What you will do:
Recast the part of the listing below, starting at the line that contains "Identify the location of tab-export: Export." and ending at the line that contains "What are the", as a JSON list of strings. Use one string per line and leave out blank lines.

##########

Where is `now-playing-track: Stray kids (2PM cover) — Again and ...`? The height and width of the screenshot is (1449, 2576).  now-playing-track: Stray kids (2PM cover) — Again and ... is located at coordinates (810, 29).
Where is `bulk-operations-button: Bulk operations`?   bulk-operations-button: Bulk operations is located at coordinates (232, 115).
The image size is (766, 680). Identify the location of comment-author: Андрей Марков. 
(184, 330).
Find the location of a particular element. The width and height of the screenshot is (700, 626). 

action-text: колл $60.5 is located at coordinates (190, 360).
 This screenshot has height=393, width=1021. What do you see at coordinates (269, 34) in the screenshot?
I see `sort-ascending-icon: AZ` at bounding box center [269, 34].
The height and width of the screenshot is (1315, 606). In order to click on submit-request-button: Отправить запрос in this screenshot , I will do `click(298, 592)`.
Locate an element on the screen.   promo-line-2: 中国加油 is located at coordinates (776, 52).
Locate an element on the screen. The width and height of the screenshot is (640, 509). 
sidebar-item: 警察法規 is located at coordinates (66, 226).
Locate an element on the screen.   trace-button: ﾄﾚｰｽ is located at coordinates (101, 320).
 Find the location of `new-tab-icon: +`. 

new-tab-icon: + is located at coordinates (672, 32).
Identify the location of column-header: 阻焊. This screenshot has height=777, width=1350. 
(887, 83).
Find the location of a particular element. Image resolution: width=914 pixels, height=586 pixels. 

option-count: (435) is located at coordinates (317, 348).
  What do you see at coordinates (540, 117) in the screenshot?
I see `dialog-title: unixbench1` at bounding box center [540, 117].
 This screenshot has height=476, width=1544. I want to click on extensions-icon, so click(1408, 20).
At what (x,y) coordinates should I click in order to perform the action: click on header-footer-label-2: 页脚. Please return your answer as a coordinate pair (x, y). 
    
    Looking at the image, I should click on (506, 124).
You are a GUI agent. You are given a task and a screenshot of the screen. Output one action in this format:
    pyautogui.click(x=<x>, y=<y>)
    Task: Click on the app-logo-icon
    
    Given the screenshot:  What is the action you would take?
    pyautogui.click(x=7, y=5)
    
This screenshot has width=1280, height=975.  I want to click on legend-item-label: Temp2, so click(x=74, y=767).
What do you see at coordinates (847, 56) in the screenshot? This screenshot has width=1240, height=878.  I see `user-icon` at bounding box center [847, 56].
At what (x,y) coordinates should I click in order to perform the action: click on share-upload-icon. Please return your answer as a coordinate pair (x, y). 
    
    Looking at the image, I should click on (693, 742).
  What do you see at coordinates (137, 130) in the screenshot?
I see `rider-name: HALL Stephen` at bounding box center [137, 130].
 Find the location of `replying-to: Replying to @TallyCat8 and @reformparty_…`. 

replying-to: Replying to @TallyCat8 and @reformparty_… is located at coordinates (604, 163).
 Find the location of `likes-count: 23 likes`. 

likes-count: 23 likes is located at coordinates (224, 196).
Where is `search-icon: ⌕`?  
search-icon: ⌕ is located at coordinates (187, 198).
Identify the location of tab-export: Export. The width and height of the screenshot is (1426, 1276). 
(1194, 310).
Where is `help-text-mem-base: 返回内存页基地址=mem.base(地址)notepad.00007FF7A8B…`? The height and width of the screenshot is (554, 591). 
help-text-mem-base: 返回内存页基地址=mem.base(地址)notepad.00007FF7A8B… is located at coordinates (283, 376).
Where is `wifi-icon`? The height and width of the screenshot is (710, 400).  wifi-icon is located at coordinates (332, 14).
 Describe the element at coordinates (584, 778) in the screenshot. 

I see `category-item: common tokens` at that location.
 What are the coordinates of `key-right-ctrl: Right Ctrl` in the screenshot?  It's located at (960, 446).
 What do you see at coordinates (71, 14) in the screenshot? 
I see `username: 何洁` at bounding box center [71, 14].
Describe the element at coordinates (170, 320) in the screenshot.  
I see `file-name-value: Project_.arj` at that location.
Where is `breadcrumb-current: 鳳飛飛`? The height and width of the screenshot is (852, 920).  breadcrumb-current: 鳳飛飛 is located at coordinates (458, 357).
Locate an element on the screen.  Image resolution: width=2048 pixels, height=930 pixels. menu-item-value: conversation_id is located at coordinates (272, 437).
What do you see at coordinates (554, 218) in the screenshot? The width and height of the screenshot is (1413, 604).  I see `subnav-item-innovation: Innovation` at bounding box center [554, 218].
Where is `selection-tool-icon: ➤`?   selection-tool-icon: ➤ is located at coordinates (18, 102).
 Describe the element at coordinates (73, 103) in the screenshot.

##########

Answer below:
[
  "Identify the location of tab-export: Export. The width and height of the screenshot is (1426, 1276). ",
  "(1194, 310).",
  "Where is `help-text-mem-base: 返回内存页基地址=mem.base(地址)notepad.00007FF7A8B…`? The height and width of the screenshot is (554, 591). ",
  "help-text-mem-base: 返回内存页基地址=mem.base(地址)notepad.00007FF7A8B… is located at coordinates (283, 376).",
  "Where is `wifi-icon`? The height and width of the screenshot is (710, 400).  wifi-icon is located at coordinates (332, 14).",
  " Describe the element at coordinates (584, 778) in the screenshot. ",
  "I see `category-item: common tokens` at that location.",
  " What are the coordinates of `key-right-ctrl: Right Ctrl` in the screenshot?  It's located at (960, 446)."
]